### WHAT IS REQUIRED
Within the records that follow, restate exactly the lines from the line with "Image resolution: width=882" down to the line with "Task: Click the", including both. Omit the pictures.

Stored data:
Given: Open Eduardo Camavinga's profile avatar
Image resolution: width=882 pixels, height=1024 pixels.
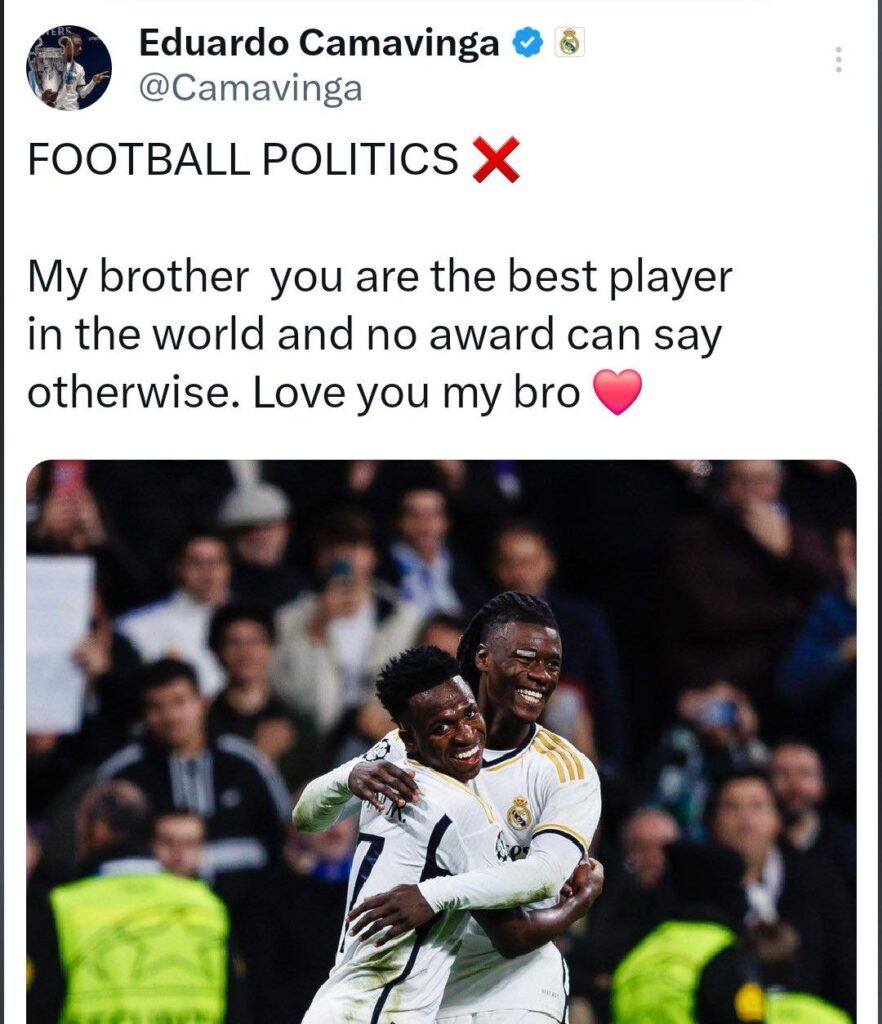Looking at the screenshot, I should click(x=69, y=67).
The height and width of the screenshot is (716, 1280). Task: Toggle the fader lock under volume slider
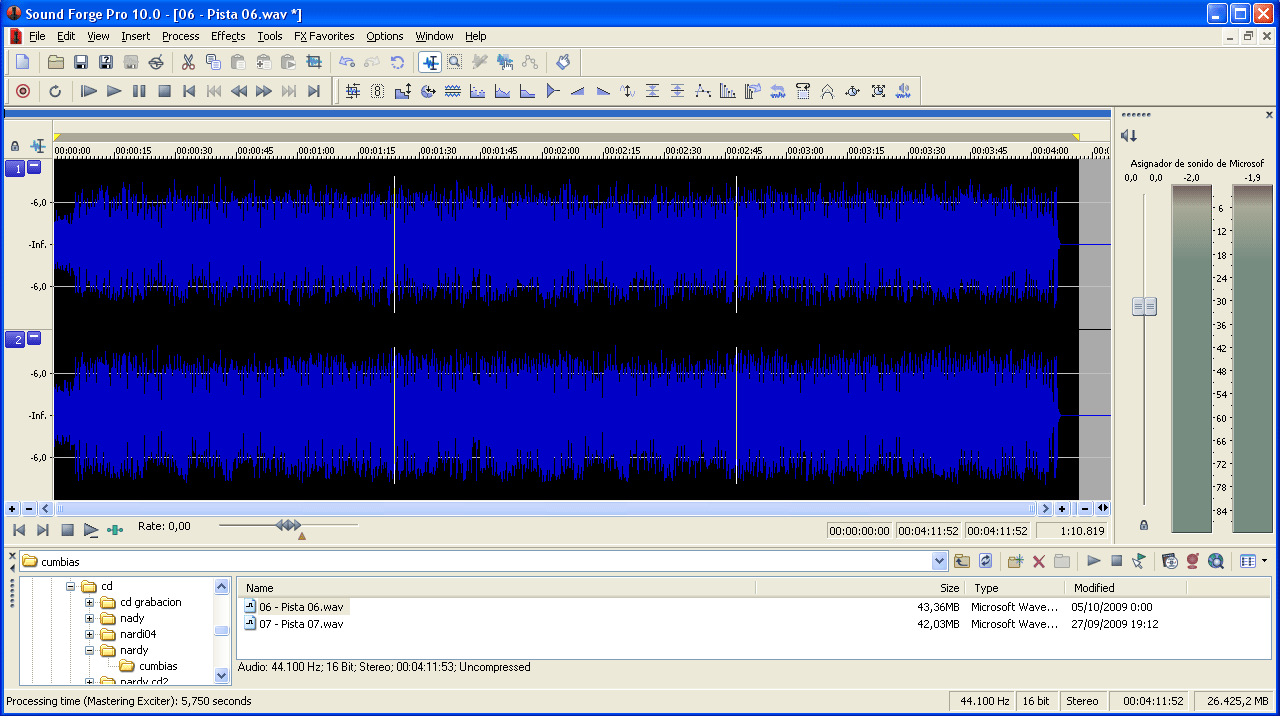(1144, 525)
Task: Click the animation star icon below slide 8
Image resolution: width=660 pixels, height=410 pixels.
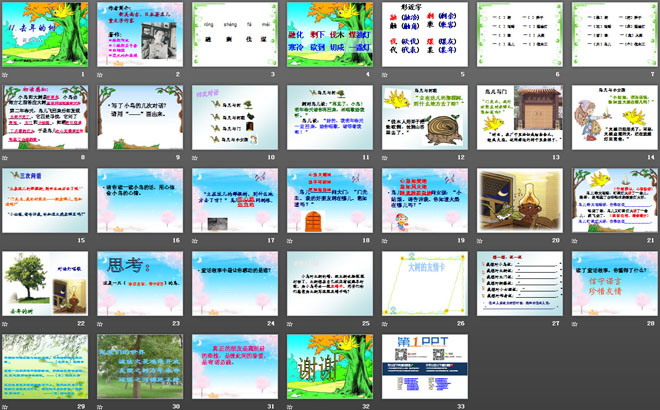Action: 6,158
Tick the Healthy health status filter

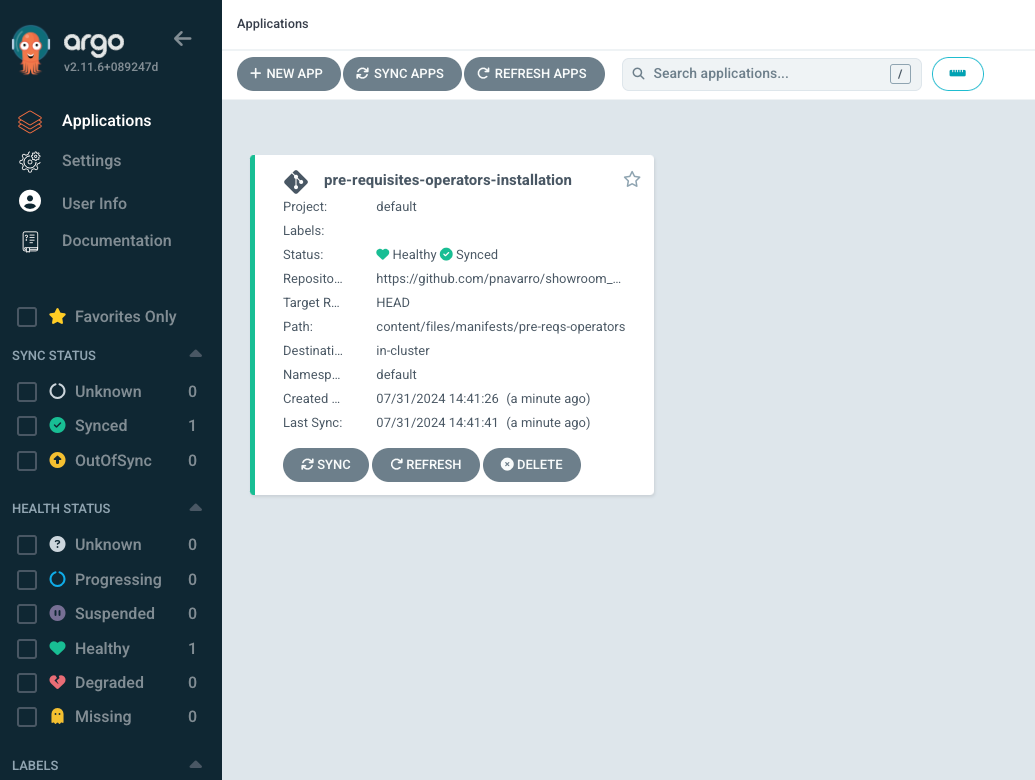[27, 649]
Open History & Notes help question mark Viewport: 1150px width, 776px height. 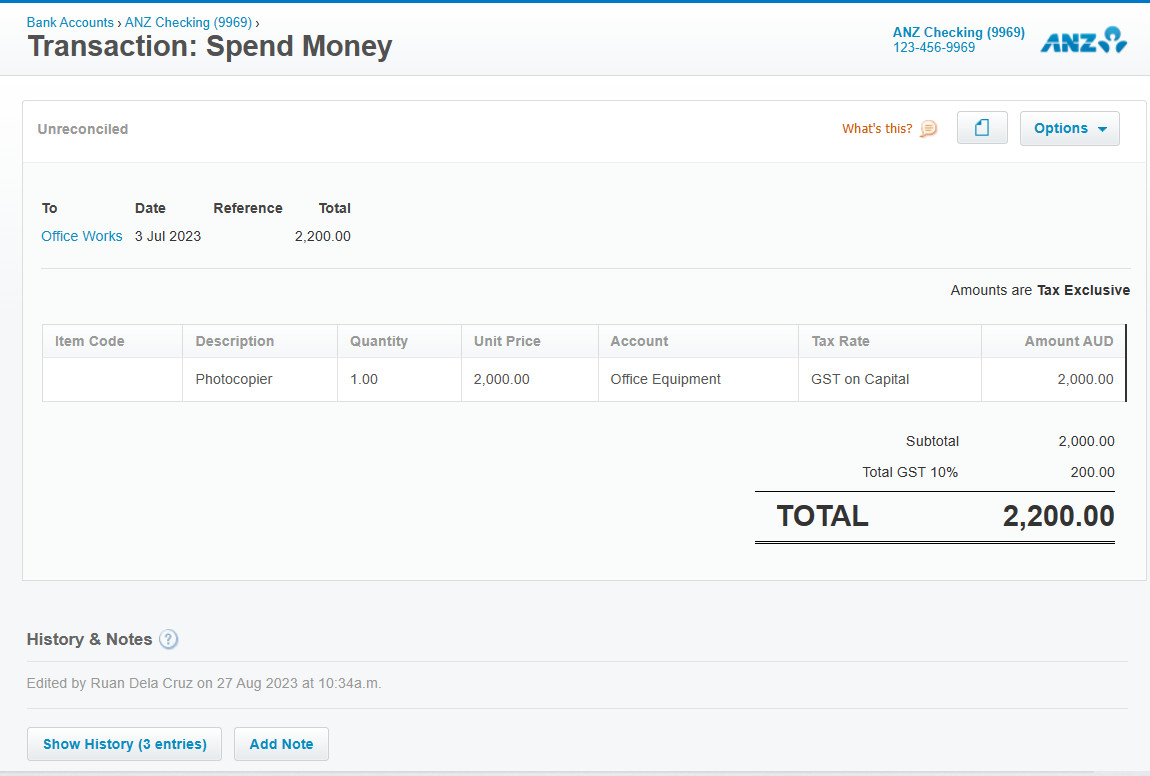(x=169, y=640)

...

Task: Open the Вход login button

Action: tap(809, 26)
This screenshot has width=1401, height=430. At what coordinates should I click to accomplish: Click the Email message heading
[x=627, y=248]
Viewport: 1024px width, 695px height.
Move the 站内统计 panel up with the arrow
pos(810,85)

### SOLVED EXERCISE
Image resolution: width=882 pixels, height=1024 pixels.
Looking at the screenshot, I should click(x=69, y=67).
The height and width of the screenshot is (716, 1280). Task: Toggle the fader lock under volume slider
(1144, 525)
Task: Click the animation star icon below slide 8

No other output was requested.